Plagiarism, Coincidence or Urban Legend

In a recent posting (Subject Line: From the Arkansas Website), Jim Martin quoted the following from an account by a soldier of the 61st Illinois Volunteers:

“they [the Confederates] left their dead and severely wounded on the field, as it was impossible for them to do otherwise. I walked around among these unfortunates, and looked at them, and saw some things that made me feel sorrowful indeed. I look in the haversacks of some of the dead to see what they had to eat, and what do you suppose was found? Nothing but raw, shelled corn! And many of them were barefooted, and judging from appearances, had been so indefinitely. * * * These things inspired in me a respect for the Confederate soldiers that I had never felt before.”

Compare that to the following story from "The Drums of the 47th":

"We found a dead Confederate lying on his back, his outspread fingers stretched across the stock of the rifle lying at his side. He was one of Rogers' Texans. Fifty-seven of them we had found lying in the ditch of Battery Robinette. I covered his face with the slouch hat still on his head and took off the haversack slung to his neck that it might not swing as we carried him to his sleeping-chamber, so cool and quiet and dark after the savage tumult and dust and smoke of that day of horror.

"Empty, isn't it?" asked the soldier working with me. I put my hand in it and drew forth a handful of roasted acorns. I showed them to my comrade. "That's all," I said.

"And he's been fighting like a tiger for two days on that hog's forage," he commented.

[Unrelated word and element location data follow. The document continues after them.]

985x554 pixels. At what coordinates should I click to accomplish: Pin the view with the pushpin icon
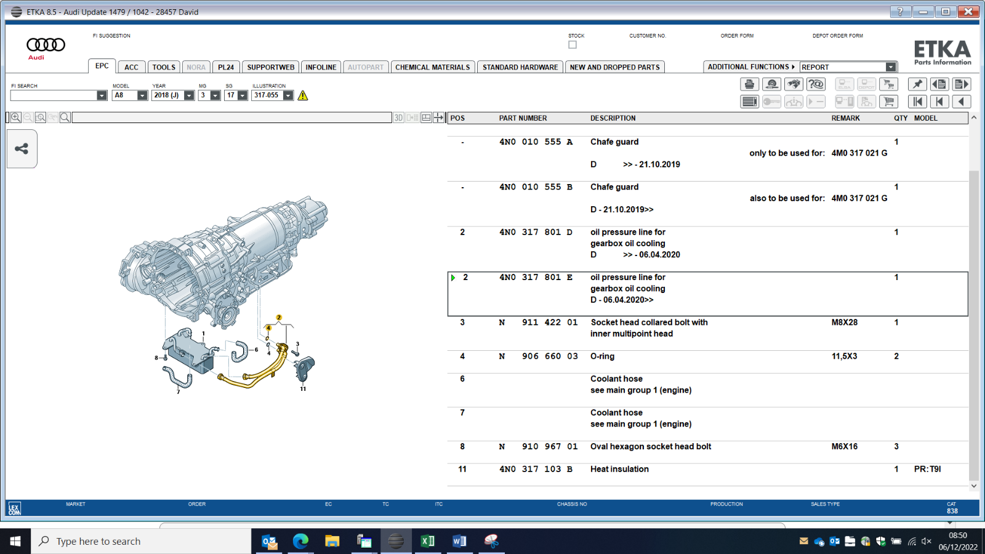[x=917, y=84]
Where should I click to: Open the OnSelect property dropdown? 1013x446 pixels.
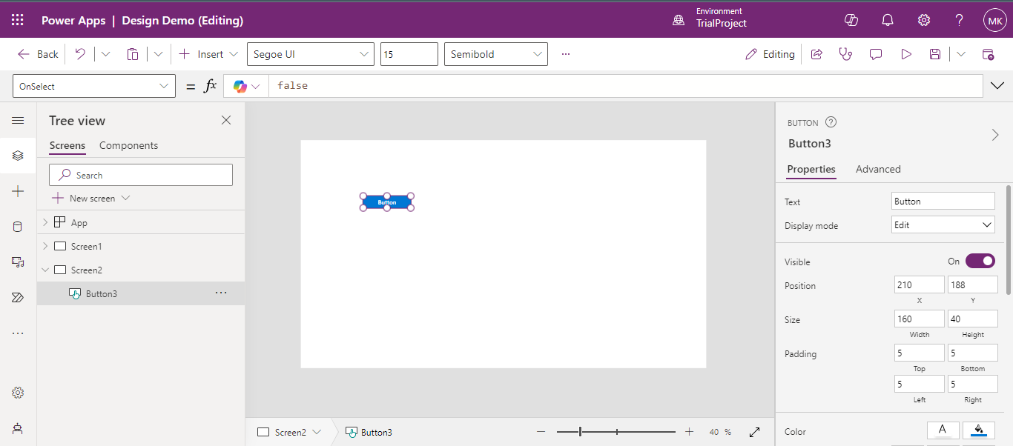point(94,87)
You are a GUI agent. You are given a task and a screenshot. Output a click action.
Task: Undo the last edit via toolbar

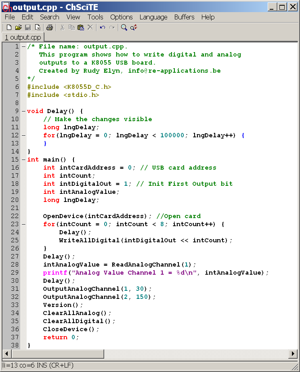pos(103,27)
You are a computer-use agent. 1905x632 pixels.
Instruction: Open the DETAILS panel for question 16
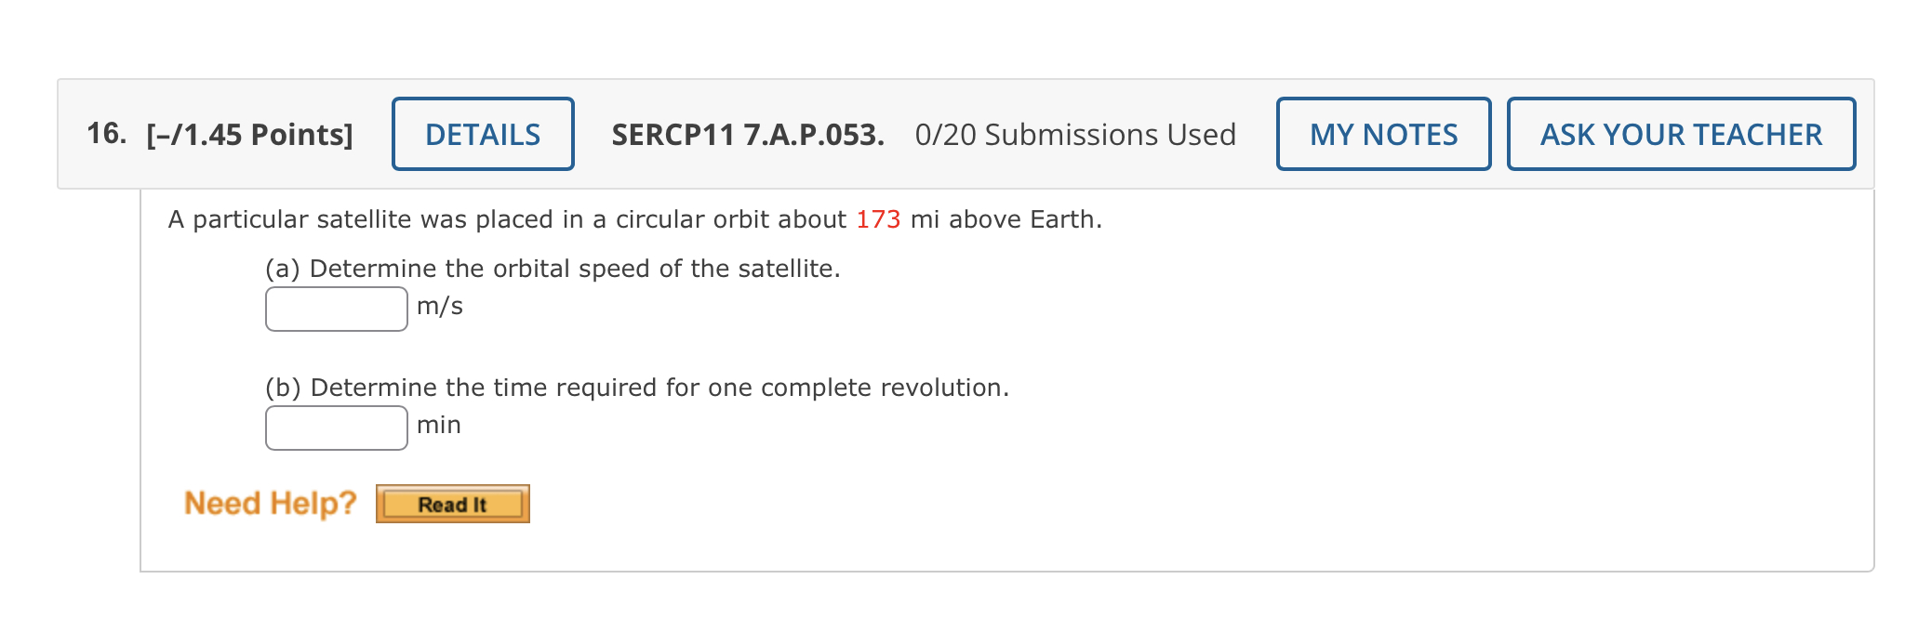click(482, 134)
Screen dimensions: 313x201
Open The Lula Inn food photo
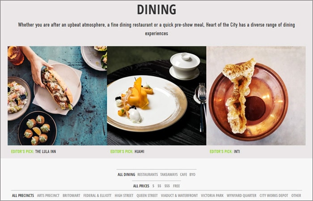point(57,96)
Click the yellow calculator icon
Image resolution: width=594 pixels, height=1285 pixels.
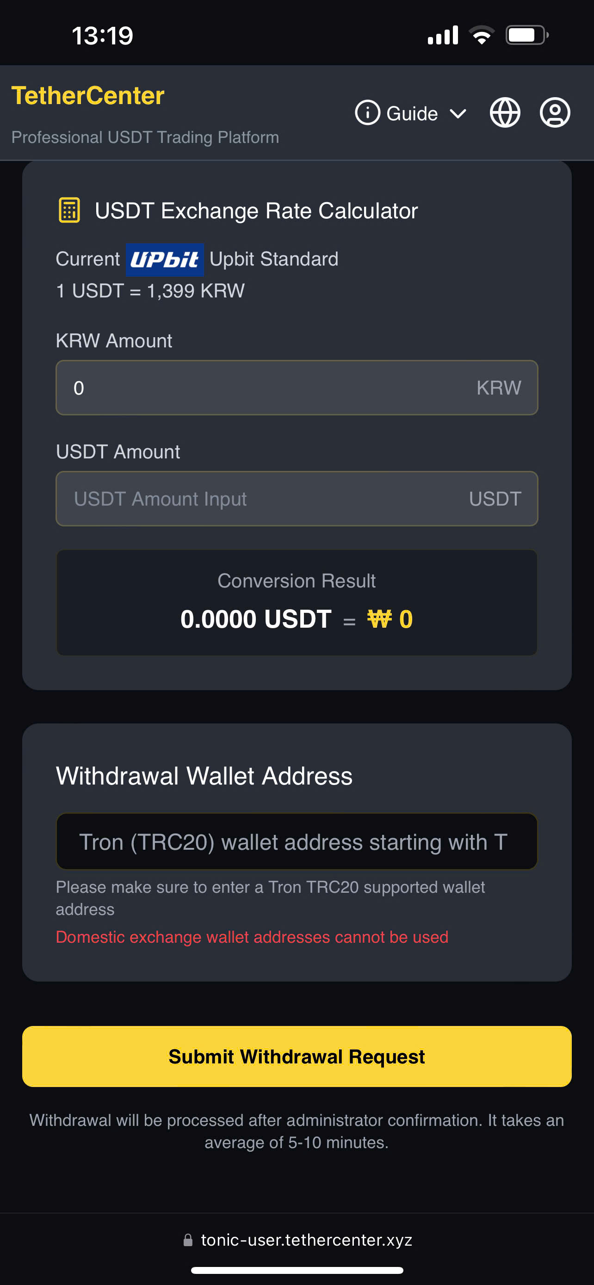tap(69, 210)
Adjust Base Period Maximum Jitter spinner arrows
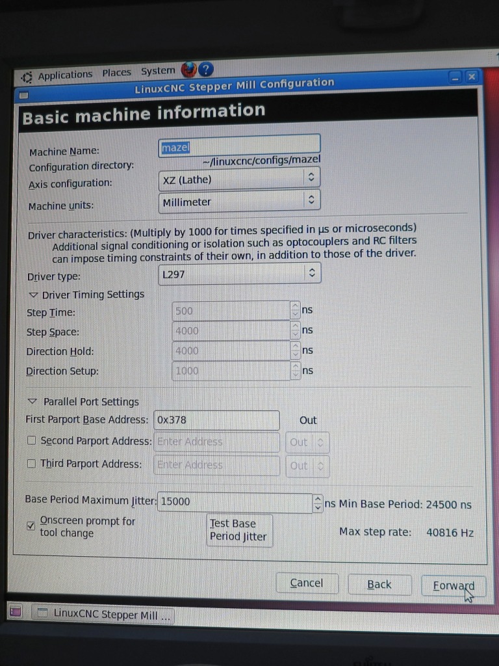 [317, 503]
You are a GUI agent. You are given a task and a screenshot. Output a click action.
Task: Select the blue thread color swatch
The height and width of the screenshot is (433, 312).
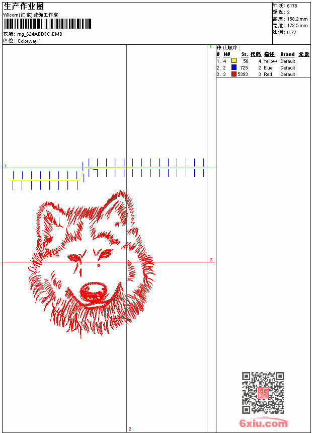coord(234,67)
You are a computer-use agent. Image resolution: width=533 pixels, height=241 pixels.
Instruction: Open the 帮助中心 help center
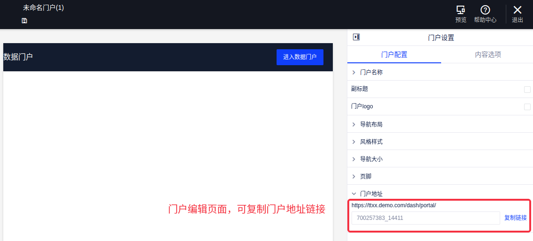[x=485, y=10]
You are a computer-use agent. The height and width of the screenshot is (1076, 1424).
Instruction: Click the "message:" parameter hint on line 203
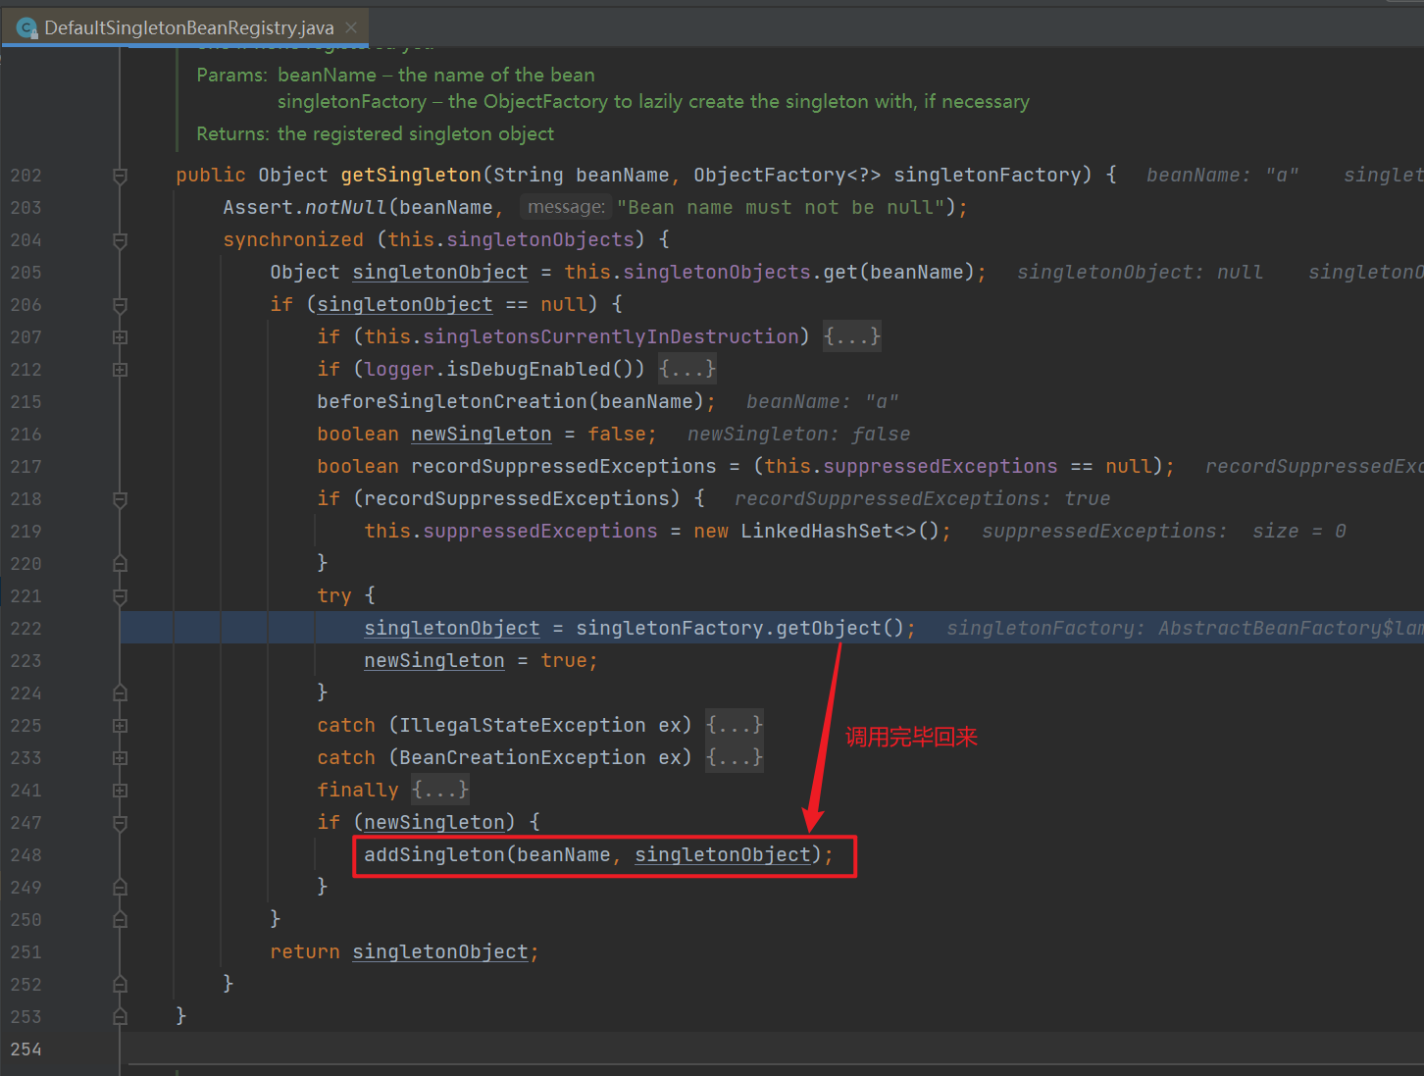click(566, 207)
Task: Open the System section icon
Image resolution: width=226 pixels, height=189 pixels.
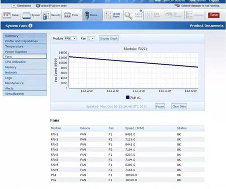Action: 27,15
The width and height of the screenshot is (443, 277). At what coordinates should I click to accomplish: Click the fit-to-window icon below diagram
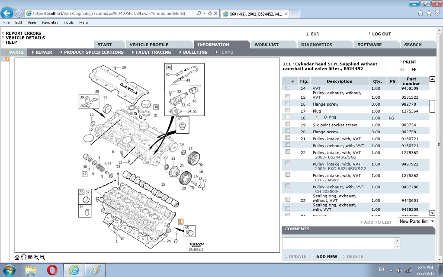30,257
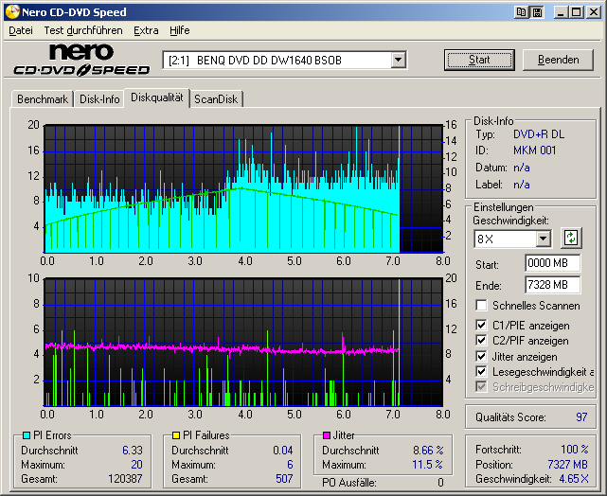
Task: Click the magenta Jitter legend square
Action: click(x=326, y=435)
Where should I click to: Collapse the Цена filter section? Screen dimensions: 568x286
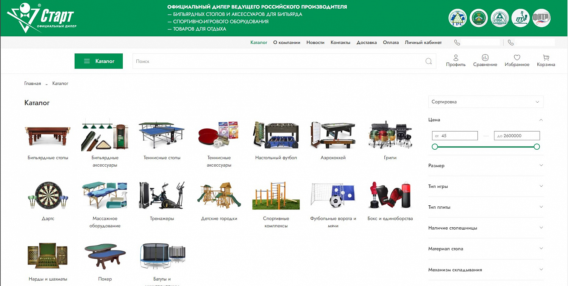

We gazed at the face of the dead soldier with new feelings. By and by my comrade said:

"I hate this war and the thing that caused it. I was taught to hate slavery before I was taught to hate sin. I love the Union as I love my mother - better. I think this is the wickedest war that was ever waged in the world. But this" - and he took some of the acorns from my hand - "this is what I call patriotism."

"Comrade," I said, "I'm going to send these home to the Peoria 'Transcript'. I want them to tell the editor this war won't be ended until there is a total failure of the acorn crop. I want the folks at home to know what manner of men we are fighting."

Both of these stories are from Illinois veterans, the first from a book published in 1920, the second from a book published in 1914. Both stories are basically the same story. And I believe I read a similar story in another regimental history I came across a few years ago.

This is an incredibly touching story. So, here's the question: Was this a case of plagiarism? Or was this an "Urban Legend" sort of thing that spread throughout the army and made its way into regimental histories around the turn of the century? Or was this just a commonly occurring incident, with a common Yankee response?

There can be, of course, no definitive answer after all these years. But I'd be interested in hearing opinions. And I'd especially like it if anyone could quote other similar/identical tales.